Southside Daily compiled police news releases, social media posts, and articles from other local news outlets that first announced the incidents to determine how long it took the public to find out about each shootings.
We studied 18 shootings in Virginia Beach since Aug. 30, 2018, and contacted the public information officers for both the Virginia Beach and Norfolk Police departments to comment on our findings — we published our findings about the Norfolk Police Tuesday.
Virginia Beach had less shootings during those six months than the Norfolk, according to Southside Daily’s research. Like Norfolk Police, the Virginia Beach also had a wide range of announcement times — or the duration between when police become aware of a shooting and when police notify the public. The VBPD also has after-hours notification guidelines similar to those followed by their counterparts in Norfolk.
Announcement times ranged from 33 minutes to 3 hours and 39 minutes, and Southside Daily set out to uncover what factors contribute to the time it takes police to alert the public about shootings.

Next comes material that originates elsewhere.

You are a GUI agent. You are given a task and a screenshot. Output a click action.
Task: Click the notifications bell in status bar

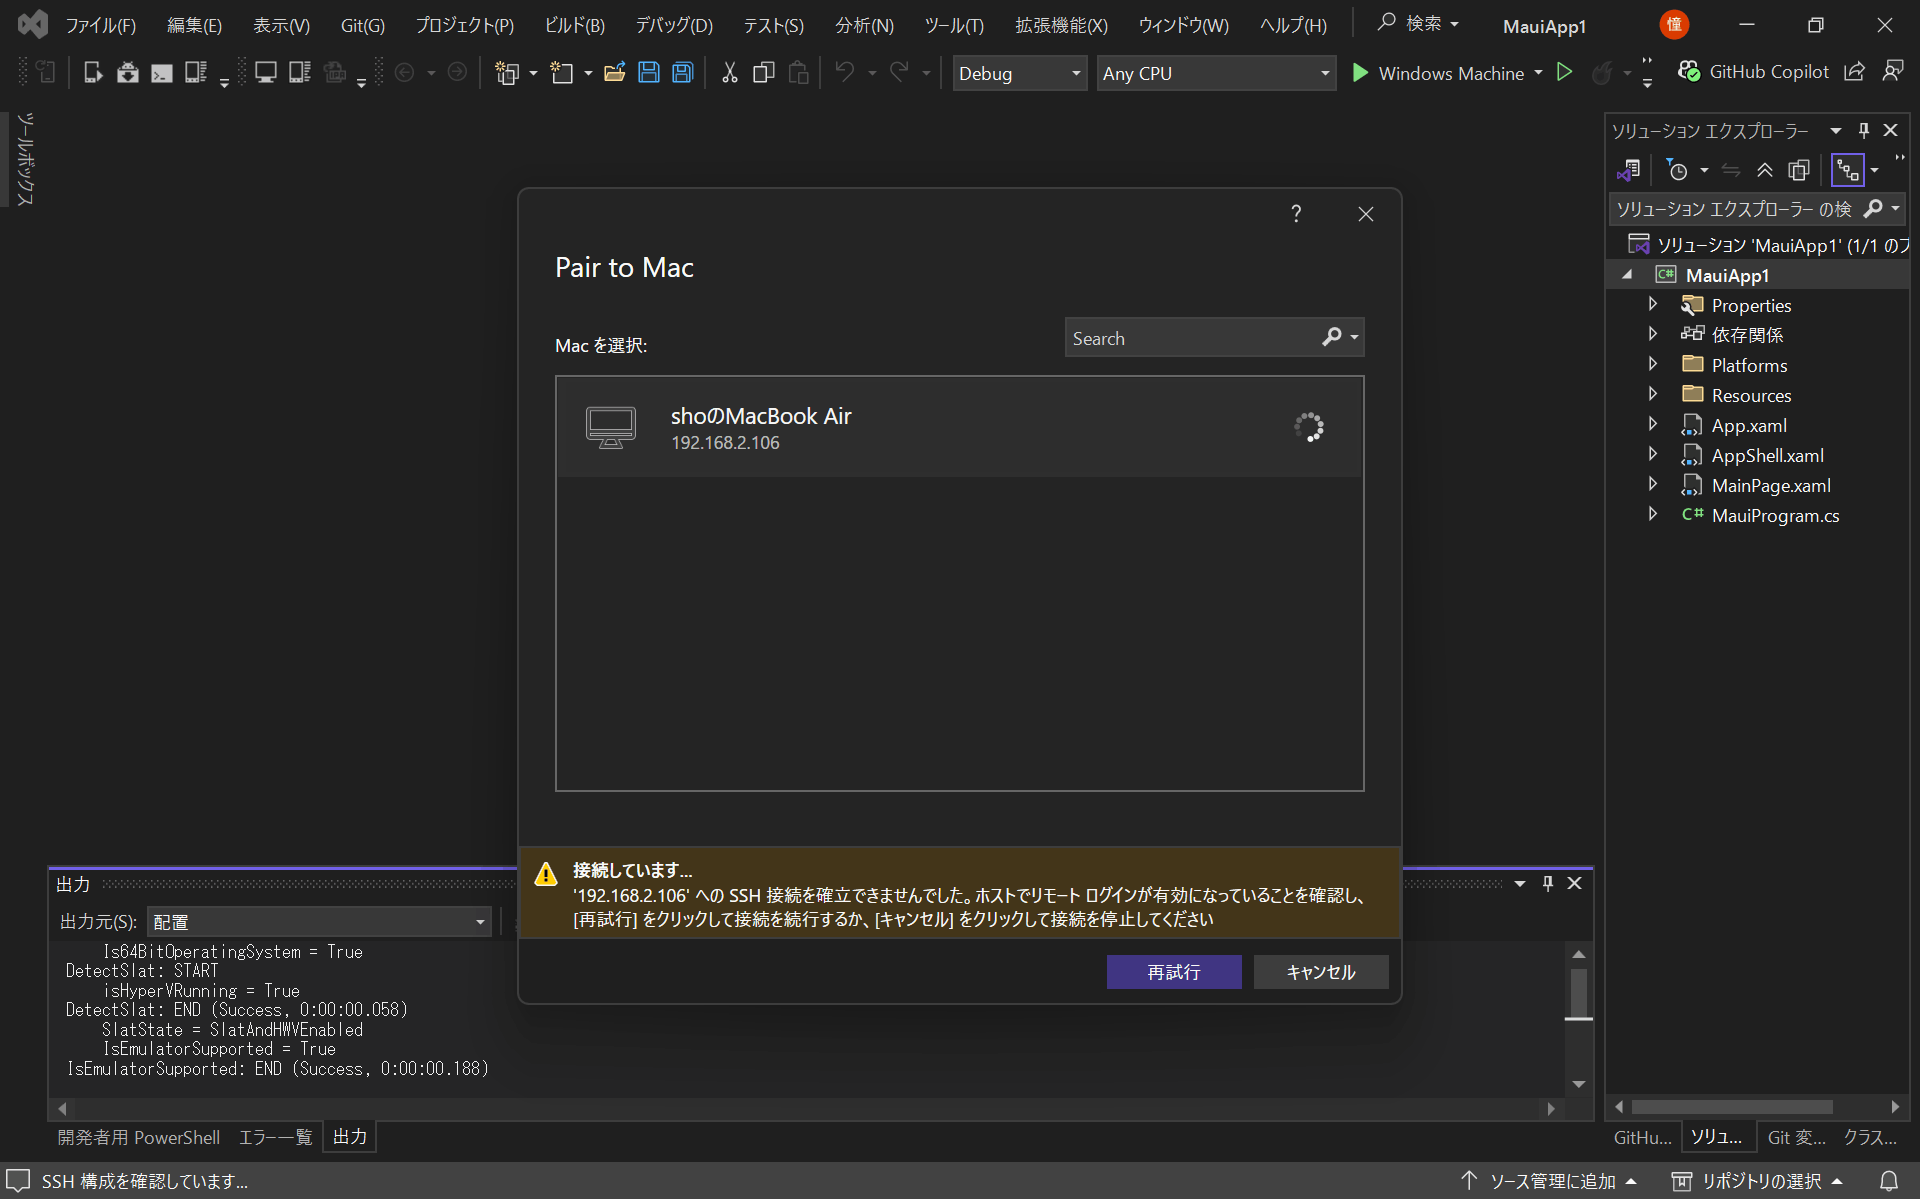[x=1889, y=1181]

The longest announcement time — 3 hours and 39 minutes — came after an officer-involved shooting on Feb. 9. The first officers arrived on scene at 11:05 a.m., according to a timeline of the police response provided by police spokeswoman Tonya Pierce.

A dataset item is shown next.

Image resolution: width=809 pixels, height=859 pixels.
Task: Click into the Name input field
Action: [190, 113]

In that particular case, negotiations between the suspect and police were required. Those negotiations proceeded for two-and-a-half hours until 1:34 p.m., when police shot the suspect, according to a news release from police.

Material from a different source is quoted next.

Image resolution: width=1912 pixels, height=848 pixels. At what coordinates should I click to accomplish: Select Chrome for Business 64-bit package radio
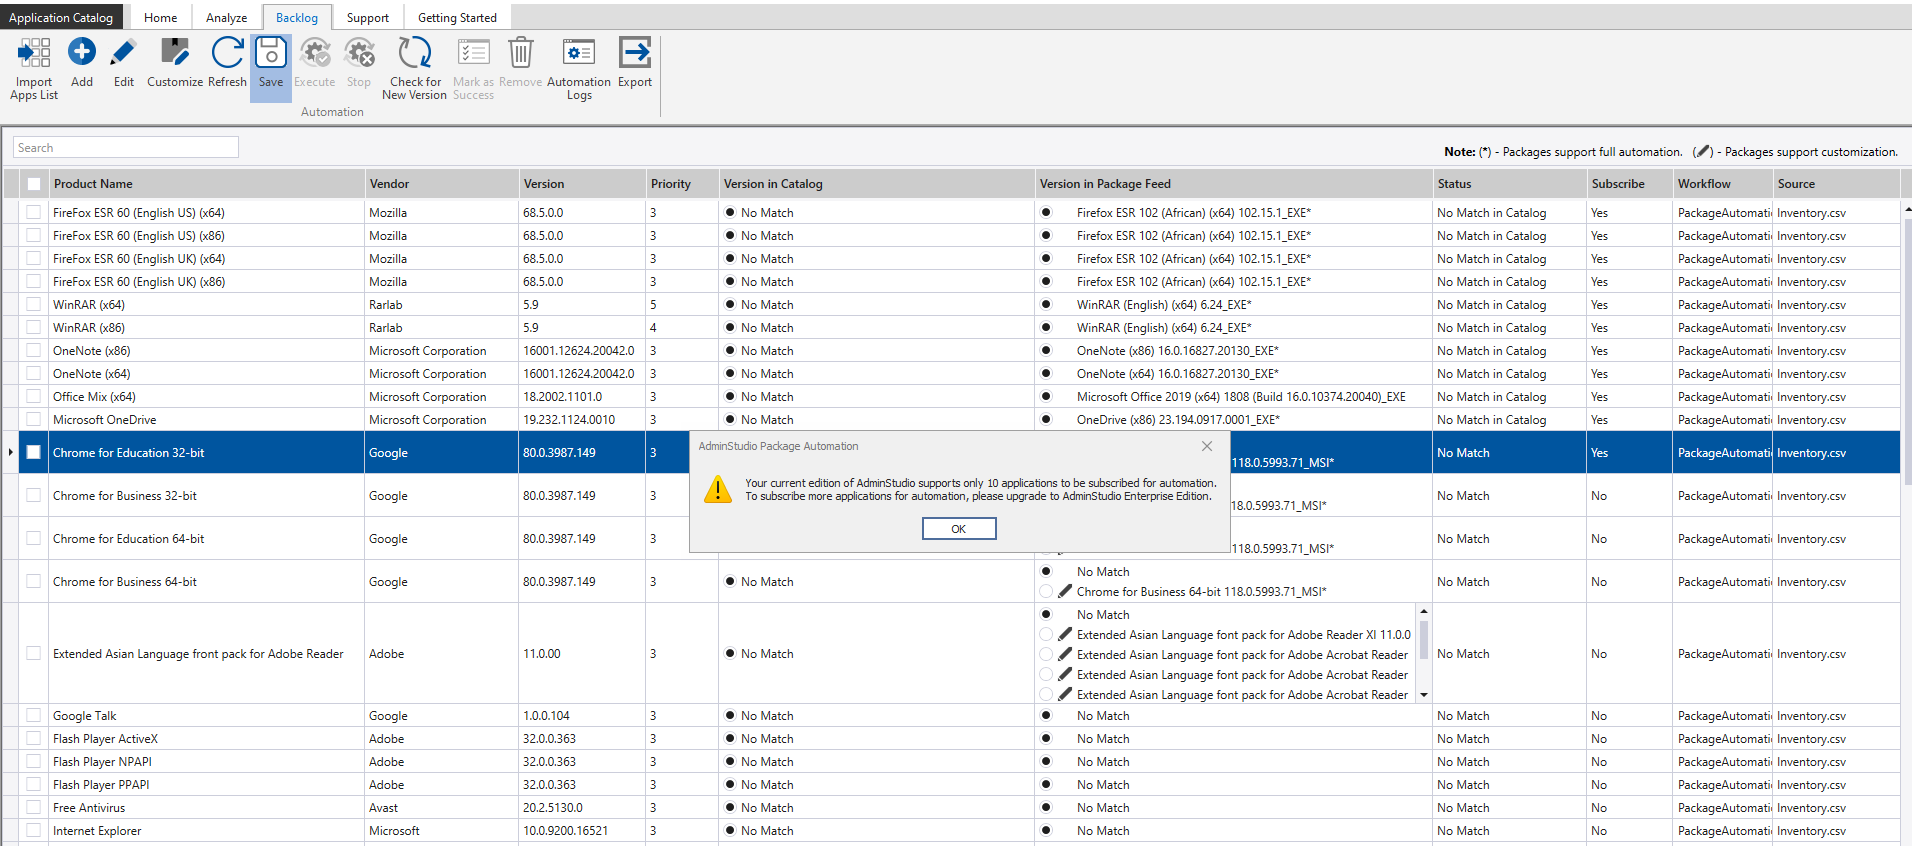pyautogui.click(x=1046, y=592)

A police PIO was notified of the incident at 1:40 p.m., was on the scene at 2:30 p.m., and sent out the first Tweet about the incident at 2:40 p.m. In this situation, those negotiations and PIO travel time to the scene accounted for nearly all of the time it took police to notify the public.
Sometimes media outlets are the first to inform the public of a shooting.
On Oct. 11, 2018 at 11:20 p.m., police were involved in a shooting with two men suspected of armed robbery. Although information about the incident was posted on the city’s website at Oct. 12 at 2 a.m. and on Twitter at noon, other news outlets were able to publish stories on the shooting before the police put out information themselves.
According to a packet of news articles provided by police, a staff writer for local TV news outlet published an article on the shooting at 12:40 a.m. on Oct. 12, more than an hour before the police posted a news release and prior to the police contacting that news outlet at 12:55 a.m., according to a police timeline of their response.
Tonya Pierce, another police spokeswoman, said “the media monitor our radios, we are often called about an incident the media is alerted to by what they hear on the radio.”
Police announcement times for shootings on the Southside vary, as do the reasons for those times. From the legal considerations of suspects, to PIO travel time, to standoffs with suspects — all appear to contribute to police decisions to make public information about shootings in the area.